Would love to see you try things out with CUDA. Not only from the perspective of what those GPUs can do, but also to show how much abstraction there actually from a python library to the GPU + what it actually means to go “low level”
The bottom line, from the point of view of a ML practitioner that's not going to access CUDA directly (or at least not so often), is: 1. NVlink won't male a big difference with data parallelization (although some slight advantage will still be appreciated). 2. NVlink *will* make a substantial difference with MODEL parallelization, for obvious reasons. @Jeff: you should definitely do a video in which you show this practically.
I have been scratching my head over this. I agree. Most modelling I see at surface level allows data parallization and not model parallelization (unless it is some custom thing) so NVLink will make no difference at all. This video does not explain this so I gave it the thumbs down. Please correct me if I am wrong.

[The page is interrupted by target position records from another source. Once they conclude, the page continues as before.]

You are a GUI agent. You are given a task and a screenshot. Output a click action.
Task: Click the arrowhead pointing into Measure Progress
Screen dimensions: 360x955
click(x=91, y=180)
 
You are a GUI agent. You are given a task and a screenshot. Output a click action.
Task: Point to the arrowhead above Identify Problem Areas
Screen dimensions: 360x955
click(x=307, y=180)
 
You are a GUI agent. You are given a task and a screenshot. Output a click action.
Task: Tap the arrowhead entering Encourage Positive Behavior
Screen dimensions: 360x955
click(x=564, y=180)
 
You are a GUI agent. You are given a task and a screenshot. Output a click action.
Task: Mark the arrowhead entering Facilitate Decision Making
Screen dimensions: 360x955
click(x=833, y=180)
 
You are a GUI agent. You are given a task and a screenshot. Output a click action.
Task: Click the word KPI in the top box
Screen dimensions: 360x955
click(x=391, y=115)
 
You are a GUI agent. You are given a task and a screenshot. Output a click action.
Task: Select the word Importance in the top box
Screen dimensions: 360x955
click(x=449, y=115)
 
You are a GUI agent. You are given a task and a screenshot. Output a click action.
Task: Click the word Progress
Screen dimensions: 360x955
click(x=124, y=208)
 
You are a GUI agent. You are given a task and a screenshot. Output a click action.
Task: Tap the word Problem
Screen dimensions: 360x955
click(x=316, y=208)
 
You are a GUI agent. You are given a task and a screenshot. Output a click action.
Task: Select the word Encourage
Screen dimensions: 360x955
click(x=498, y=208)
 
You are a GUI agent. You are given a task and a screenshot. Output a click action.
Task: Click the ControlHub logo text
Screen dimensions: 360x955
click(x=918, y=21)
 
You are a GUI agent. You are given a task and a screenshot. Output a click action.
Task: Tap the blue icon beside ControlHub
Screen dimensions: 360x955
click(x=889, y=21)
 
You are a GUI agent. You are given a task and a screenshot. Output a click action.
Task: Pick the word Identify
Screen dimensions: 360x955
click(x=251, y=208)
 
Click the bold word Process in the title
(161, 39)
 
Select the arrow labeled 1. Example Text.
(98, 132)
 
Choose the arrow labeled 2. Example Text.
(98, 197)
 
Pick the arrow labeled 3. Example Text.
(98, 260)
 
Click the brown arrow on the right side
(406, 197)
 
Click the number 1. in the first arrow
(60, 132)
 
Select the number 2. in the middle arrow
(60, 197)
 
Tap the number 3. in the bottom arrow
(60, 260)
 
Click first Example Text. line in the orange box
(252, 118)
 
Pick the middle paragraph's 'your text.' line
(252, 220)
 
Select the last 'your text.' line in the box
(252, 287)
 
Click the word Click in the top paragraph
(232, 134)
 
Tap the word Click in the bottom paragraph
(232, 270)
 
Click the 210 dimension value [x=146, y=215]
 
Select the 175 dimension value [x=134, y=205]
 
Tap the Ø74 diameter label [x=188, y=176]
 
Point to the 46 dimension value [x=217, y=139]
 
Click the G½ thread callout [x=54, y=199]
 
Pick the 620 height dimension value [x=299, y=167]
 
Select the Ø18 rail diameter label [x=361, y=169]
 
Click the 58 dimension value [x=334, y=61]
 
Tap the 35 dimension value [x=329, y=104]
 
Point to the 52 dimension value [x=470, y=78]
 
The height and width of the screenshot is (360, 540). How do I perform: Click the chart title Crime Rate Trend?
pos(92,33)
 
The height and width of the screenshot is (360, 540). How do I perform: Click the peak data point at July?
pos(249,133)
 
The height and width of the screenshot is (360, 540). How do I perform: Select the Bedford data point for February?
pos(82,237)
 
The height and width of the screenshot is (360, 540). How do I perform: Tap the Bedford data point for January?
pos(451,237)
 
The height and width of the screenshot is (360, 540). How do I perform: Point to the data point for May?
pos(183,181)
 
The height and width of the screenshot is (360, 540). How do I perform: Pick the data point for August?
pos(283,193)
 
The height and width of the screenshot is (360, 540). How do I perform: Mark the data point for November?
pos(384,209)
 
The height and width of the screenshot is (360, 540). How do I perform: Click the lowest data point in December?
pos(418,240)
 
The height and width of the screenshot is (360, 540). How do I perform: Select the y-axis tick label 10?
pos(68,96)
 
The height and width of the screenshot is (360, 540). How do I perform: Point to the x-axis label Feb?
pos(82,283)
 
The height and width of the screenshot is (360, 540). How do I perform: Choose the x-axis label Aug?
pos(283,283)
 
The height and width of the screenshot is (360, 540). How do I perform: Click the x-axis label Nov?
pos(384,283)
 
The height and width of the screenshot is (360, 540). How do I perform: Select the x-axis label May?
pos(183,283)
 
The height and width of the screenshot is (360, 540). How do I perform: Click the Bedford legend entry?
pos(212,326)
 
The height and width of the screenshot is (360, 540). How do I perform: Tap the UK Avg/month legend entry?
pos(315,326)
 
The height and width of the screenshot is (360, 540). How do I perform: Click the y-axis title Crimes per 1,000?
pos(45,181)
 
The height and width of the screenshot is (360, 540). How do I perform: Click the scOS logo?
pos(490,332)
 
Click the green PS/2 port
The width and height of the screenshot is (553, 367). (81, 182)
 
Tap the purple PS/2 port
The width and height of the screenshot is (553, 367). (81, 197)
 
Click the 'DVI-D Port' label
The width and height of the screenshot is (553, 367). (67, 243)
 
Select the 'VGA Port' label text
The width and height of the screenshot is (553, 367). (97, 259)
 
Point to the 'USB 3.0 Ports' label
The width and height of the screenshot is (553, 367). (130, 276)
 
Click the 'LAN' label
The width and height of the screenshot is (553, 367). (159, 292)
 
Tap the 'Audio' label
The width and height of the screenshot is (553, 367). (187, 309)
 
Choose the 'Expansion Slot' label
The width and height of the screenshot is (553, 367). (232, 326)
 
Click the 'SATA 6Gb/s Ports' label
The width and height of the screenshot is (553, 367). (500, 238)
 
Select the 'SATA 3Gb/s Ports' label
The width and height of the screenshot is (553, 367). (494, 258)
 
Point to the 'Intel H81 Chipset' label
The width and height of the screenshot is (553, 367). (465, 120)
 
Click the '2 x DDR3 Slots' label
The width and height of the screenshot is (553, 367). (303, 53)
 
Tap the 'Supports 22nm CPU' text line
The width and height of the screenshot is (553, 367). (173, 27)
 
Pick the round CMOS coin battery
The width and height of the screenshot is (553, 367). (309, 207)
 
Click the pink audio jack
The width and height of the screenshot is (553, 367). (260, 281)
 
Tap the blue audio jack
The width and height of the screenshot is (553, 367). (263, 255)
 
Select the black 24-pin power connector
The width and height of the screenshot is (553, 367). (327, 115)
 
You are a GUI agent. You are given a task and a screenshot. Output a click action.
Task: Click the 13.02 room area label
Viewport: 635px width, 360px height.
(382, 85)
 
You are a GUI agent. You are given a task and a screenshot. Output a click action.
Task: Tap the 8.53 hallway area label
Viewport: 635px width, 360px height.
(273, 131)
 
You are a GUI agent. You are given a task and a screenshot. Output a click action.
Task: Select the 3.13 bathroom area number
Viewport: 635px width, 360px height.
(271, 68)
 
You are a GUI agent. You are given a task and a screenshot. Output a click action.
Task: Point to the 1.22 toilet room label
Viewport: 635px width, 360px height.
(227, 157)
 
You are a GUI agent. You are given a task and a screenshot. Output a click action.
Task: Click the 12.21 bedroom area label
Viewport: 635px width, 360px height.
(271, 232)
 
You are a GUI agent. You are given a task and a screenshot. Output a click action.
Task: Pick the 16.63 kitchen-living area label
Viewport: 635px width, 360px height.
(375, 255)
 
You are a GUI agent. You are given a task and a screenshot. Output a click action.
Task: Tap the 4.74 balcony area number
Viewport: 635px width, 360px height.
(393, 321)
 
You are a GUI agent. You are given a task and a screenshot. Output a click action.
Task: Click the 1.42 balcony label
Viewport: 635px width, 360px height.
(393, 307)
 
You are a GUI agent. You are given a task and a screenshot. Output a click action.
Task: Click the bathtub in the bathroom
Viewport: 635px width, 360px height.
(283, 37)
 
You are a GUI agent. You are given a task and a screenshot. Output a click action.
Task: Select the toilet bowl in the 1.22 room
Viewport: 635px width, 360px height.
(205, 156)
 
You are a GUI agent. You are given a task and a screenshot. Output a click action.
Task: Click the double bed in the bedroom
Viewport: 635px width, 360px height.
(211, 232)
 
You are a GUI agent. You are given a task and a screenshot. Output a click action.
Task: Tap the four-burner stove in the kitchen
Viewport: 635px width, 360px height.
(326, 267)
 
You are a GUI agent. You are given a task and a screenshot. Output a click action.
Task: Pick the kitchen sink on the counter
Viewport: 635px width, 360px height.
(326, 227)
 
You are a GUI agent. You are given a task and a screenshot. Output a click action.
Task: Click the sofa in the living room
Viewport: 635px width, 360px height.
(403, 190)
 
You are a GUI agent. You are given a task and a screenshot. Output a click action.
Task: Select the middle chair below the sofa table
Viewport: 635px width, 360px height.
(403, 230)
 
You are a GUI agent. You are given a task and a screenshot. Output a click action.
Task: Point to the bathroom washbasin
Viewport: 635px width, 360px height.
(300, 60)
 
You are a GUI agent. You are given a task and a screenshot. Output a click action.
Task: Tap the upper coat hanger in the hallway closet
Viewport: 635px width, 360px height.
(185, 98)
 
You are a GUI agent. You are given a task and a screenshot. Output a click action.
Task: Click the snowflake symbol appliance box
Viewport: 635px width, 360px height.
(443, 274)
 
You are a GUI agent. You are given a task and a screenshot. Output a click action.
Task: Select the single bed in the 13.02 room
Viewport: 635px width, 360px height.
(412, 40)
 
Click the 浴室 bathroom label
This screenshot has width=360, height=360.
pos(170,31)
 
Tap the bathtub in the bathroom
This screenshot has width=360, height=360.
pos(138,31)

It's a pity that NVLink/SLI are entirely inaccessible to OpenCL. Makes it useless for non-proprietary software. At least PCIe bandwidth is rapidly increasing and becoming a good alternative, yet PCIe peer-to-peer transfer for Nvidia GPUs is also not accessible to OpenCL, so everything has to go through CPU memory once. PS: 8:30 20MB is not nearly enough to saturate PCIe/NVLink transfer. Want you're seeing here is only the transfer latency.
Excellent video. I also have two RTX 3090 gpu cards connected with NVLink. My goal is to use pycuda as you have done, but I also want to scale up to the cloud (probably using AWS as you have shown). I think I am on a good learning path. I want the experience of prototyping my code using my two RTX 3090s and NVLink and then scale it up to the cloud to see how the speed scales with more 3090s. Like you have done in this video I will not be using TensorFlow or PyTorch.
Thanks for the great explanation... I have 1 Quadro M5000 in... 2nd coming and SLI.... planning to switch to Nvlink eventually... Mostly do editing and big number crunching stuff. Installed a game to try it.... got bored playing in 5 minutes and went back to building... lol
Thanks for your dual gpus series. Since no nvlink port canceled on RTX4090, would you think it is still efficient to build a 4090x2 workstation for deep learning
good question! Well the devs from nvidia superseeded SLI -> NVLINK -> PCIE5 Memory allocation (it starts with the lovelace quadro cards and is thought to be implemented on RTX blackwell consumer cards.) Dont beat me on the name of this tech, i read it on some article but forgot its actual name. PCIE5 motherboards dont need SLI bridges , they are super fast anyway, i got one for just 180€, using 2 rtx 3090 in multi gpu mode, super fast.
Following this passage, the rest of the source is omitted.